The first step of the process is to define the parameters of the distribution, also, the theoretical values of the mean and variance are calculated.

lambda=0.2
n=40
th.mean=1/lambda
th.var=(1/lambda)^2/n
set.seed(1234)

The next step is to create the simulation so we can gather the 10,000 means from the distribution.

means=NULL
for (i in 1:10000)
    means=c(means,mean(rexp(n,lambda)))

Sample mean vs theoretical mean

Once that the simulation has finished, we can compare the theoretical mean with the simulation mean.

th.mean
## [1] 5
mean(means)
## [1] 5.005646

As we can see, the values are quite similar.

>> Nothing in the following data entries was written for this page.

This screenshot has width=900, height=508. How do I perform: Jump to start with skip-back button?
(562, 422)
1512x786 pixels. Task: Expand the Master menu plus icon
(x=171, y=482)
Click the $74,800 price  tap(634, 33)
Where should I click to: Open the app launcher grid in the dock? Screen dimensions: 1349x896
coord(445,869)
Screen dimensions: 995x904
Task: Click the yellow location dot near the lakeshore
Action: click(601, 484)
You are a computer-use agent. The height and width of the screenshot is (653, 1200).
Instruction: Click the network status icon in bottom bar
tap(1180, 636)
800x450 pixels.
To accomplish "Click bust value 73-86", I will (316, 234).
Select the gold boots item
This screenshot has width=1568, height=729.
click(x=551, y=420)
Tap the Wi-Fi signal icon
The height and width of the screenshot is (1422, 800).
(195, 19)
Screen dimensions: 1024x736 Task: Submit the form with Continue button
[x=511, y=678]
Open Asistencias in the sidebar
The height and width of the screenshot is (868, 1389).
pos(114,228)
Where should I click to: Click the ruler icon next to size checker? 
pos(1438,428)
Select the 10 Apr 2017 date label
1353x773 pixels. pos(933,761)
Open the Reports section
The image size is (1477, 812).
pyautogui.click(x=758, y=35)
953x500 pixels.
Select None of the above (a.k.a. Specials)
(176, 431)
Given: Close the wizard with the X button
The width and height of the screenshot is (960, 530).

Sample variance vs theoretical variance

Also we do the same comparison with the values for the variance.

th.var
## [1] 0.625
var(means)
## [1] 0.6146077

In this case the values are almost the same as well.

Means distribution

Finally, a density graph is made from the simulated means with the purpose of showing that the distribution approaches a normal curve.

library(ggplot2)
## Warning: package 'ggplot2' was built under R version 3.2.4
means=data.frame(means)
ggplot(means,aes(x=means))+geom_histogram(aes(y=..density..),fill="steelblue1",col="gray40")+
    geom_density(col="red",size=1)+geom_vline(xintercept = th.mean,col="black",size=1.5)+
    labs(title="Density of Means", x="Mean", y="density")
## `stat_bin()` using `bins = 30`. Pick better value with `binwidth`.